One day, about a month ago, I was in a really bad mood. I don’t remember exactly what had happened to put me in such a mood, but there it was and it was driving my behavior as only bad moods can. I was snappy and short-tempered and something had to give.
So I bought eight baby chicks.
And then I felt much better.
To be clear, I’m normally more of a hatcher than a buyer, but these were extreme circumstances and a quick-fix was in order.
Besides, there was a giant tub of chirping little fuzzy chicken nuggets right in front of me.
I mean, really, what’s a girl to do?
The thing about chicks is that the chirping, hopping, adorable phase is relatively short-lived and they quickly outgrow their containers. Before long, the house smells of chick pee and everything is covered in the dust they’ve kicked up and it’s time to pack their things and send them off into the wide world.
Because I have a Chicken Hatching Problem that is dangerously close to needing the intervention of a 12-step program, we have a fairly solid system in place for moving chicks along the path to Chickens safely and efficiently.
We start them out in a large container indoors. This is really a giant metal trough, but it works beautifully to house up to two dozen chicks for the first few weeks of life. We cover the top with chicken wire to prevent Escape by Being Briefly Airborne (although we have discovered the occasional deserter roaming around the living room waiting to be eaten by dogs).
Once the weather is warm enough, the chicks have started to feather enough, and the dust level has become intolerable enough, we move the entire situation outside.
Chicks develop feathers on their wings before their bodies. Looking at a chick with full wing feathers might trick you into thinking that the chick is fully feathered. It is worth lifting the wing to have a look-see at what’s happening underneath. This is important because they really need the warmth and protection of the body feathers to handle colder temperatures, rain, and wind. Also, it is pretty funny to lift the feathered wing to see the half-nudie little chick body underneath… so there’s that.
If they are feathery and the sun is out, we transfer them during daylight hours to our Very Fancy chicken tractor.
Here, they can learn to scratch and peck while safely protected from the bullies that are the rest of the flock. Chickens might just be the biggest bullies in the animal kingdom. Their inherent jerkiness is not to be underestimated.
The chicken tractor is a great stop-gap measure, but the chicks will certainly outgrow this as well. So, the next stage is moving them into Separated Coop Space.
When our population exceeded 50 chickens last summer, we knew something had to give. We built a second coop alongside the original coop and that worked well for managing roosting space and personality differences.
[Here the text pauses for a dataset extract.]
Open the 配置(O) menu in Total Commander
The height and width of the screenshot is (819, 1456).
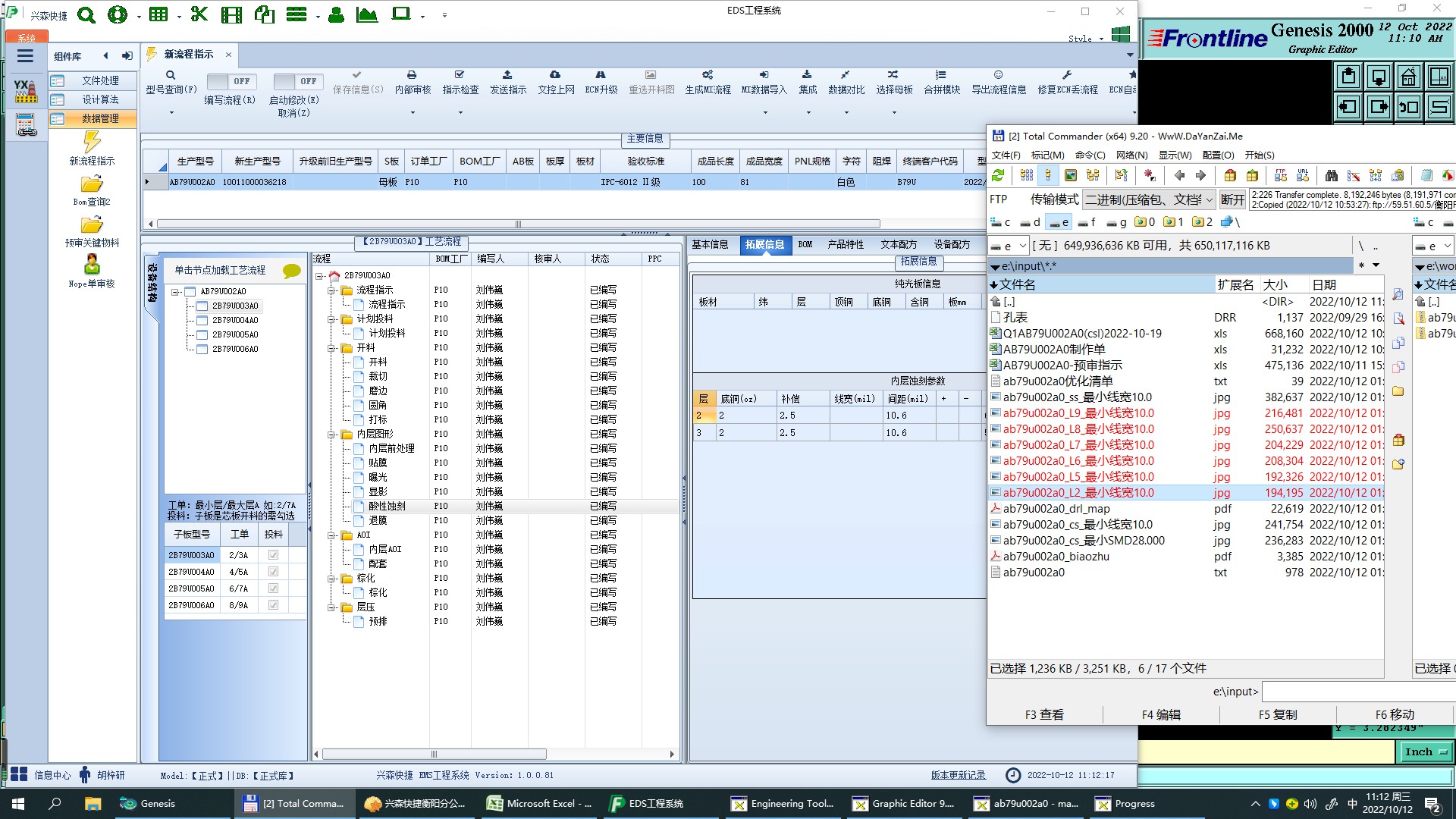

As the summer moved into fall and the chickens were increasingly being plucked out of the woods by foxes and hawks, we found ourselves back down to a one-coop number of birds.
This has proved useful of late.
The previously empty second coop has now been turned into a sort of staging area for not-ready-for-the-big-time chicks.
We fenced off a small part of the grassy area and gave them low roosts inside. We still have the heat lamp set up over the roosts at night in an effort to
burn the whole thing down keep them warm until overnight temps are more pleasant.
The chicks seems to be enjoying their newfound space and freedom. We won’t integrate them into Gen Pop until they are about 3/4 the size of a fully-grown chicken. This gives them a fighting chance when dealing with the aforementioned bullying situation.
And, most importantly, this move will get them out of the way for the next generation.
Hi. My name is Laura and I’m a chicken hatcher.